NATO Hopefuls Get Boost from US
by 
Mihaela Rodina

BUCHAREST - The leaders of 10 ex-communist countries received a boost Monday to their hopes of joining NATO, as a US official said Washington wants the "most robust possible" Alliance expansion later this year. US Deputy Secretary of State Richard Armitage urged the countries, eyeing an invitation at a landmark NATO summit in November, to accelerate even further their preparations to join the Alliance.

"The US looks forward to the most robust possible accession to the NATO membership at the Prague summit," said Armitage ahead of the meeting in Bucharest, dubbed "Spring of New Allies".

"To that end I will be encouraging all of our friends here at the summit to exert their maximum efforts to sort of sprint towards the finish line, as we approach November," he added.

The leaders of the nine formal NATO candidates -- Latvia, Lithuania, Estonia, Slovakia, Slovenia, Romania, Bulgaria, Macedonia and Albania --have gathered in Bucharest for two days along with their Croatian counterpart.

The NATO candidates have been meeting regularly over the last year or two, but their gatherings are becoming more frequent and more urgent as the summit in the Czech capital Prague approaches.

The geopolitics of NATO's enlargement have also been changed since September 11. Russia has long opposed NATO's eastwards enlargement, but President Vladimir Putin's new entente with the West against terrorism has tempered Moscow's criticism of the Alliance's expansion.
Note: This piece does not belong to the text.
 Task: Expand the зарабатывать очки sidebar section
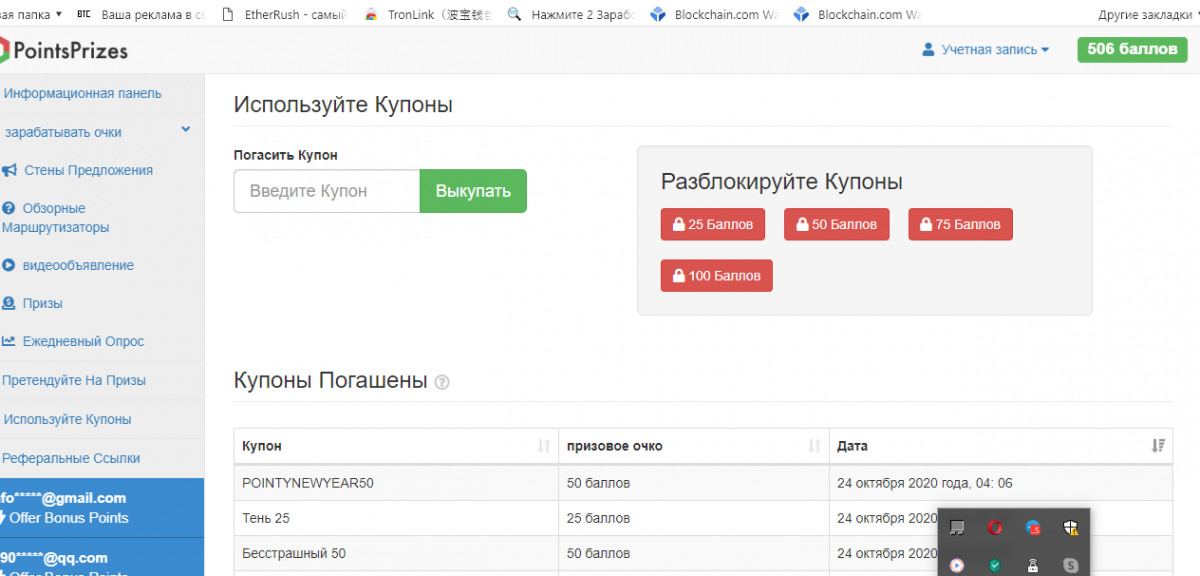186,130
NATO, which last expanded in 1999 taking in Hungary, the Czech Republic and Poland, will say nothing officially about which countries are likely to get the nod in Prague.
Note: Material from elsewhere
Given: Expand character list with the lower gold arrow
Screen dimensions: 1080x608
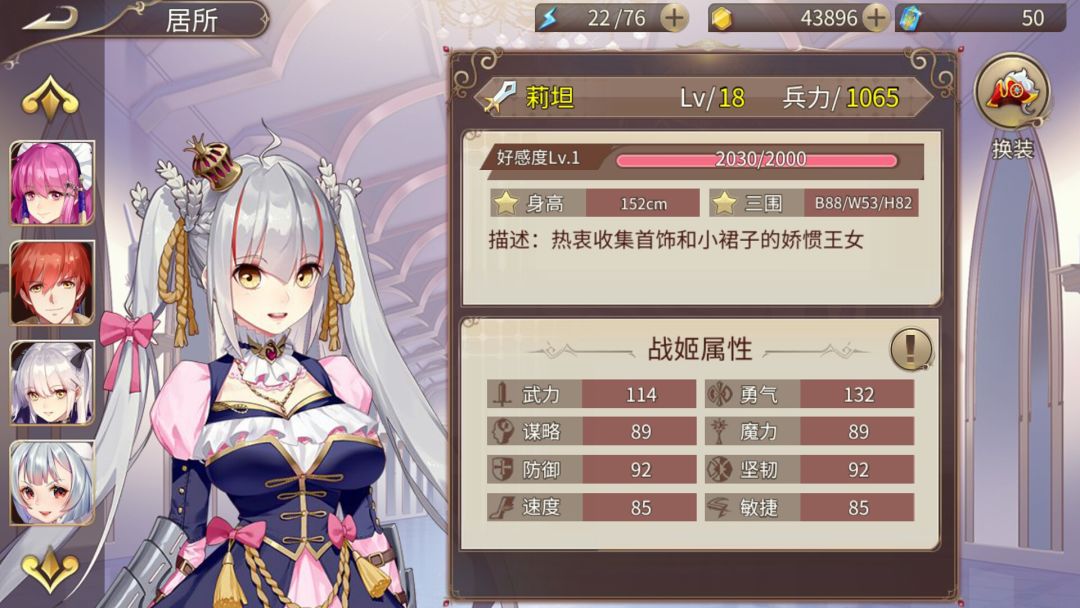Looking at the screenshot, I should [x=50, y=569].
But diplomats say two options are gaining ground: either a five-country package of the three Baltic states plus Slo-Slo (Slovakia and Slovenia), or the same package plus Bulgaria and Romania. "The participants will send out a clear signal about the need for a substantial and balanced enlargement from a geographical point of view, stretching from the Baltic Sea to the Black Sea," said Romanian Prime Minister Adrian Nastase.

The US support for "the most robust possible" NATO expansion comes amid increasingly feverish speculation about which countries will be invited to join in Prague.

The three Baltic states plus Slovenia appear the best placed, while question marks remain over Slovakia, Bulgaria and Romania. Most agree that Albania and Macedonia have little hope of being given the green light in Prague. For Slovakia, uncertainty is being fueled mostly by the threat of a return of populist former prime minister Vladimir Meciar in September elections. Meciar was widely blamed for keeping his country out of the last wave of expansion, and his party is currently leading opinion polls for a comeback.

For Bulgaria and Romania the problems are more general: the two countries, which are at the back of the queue to join the European Union, remain economic weaklings struggling to upgrade their armed forces for NATO entry.

Nastase said Romania and Bulgaria are keen to stress the need for NATO's expansion into southeastern Europe, long clouded by wars in the former Yugoslavia.

Polish President Aleksander Kwasniewski and the prime ministers of the Czech Republic and Turkey are also among participants in Bucharest.

The US envoy confirmed he will travel Tuesday to Brussels, where he will brief NATO's ruling body the North Atlantic Council (NAC) "to make sure that in Brussels there is no mistake about the position of the US regarding the widest possible NATO membership," he said.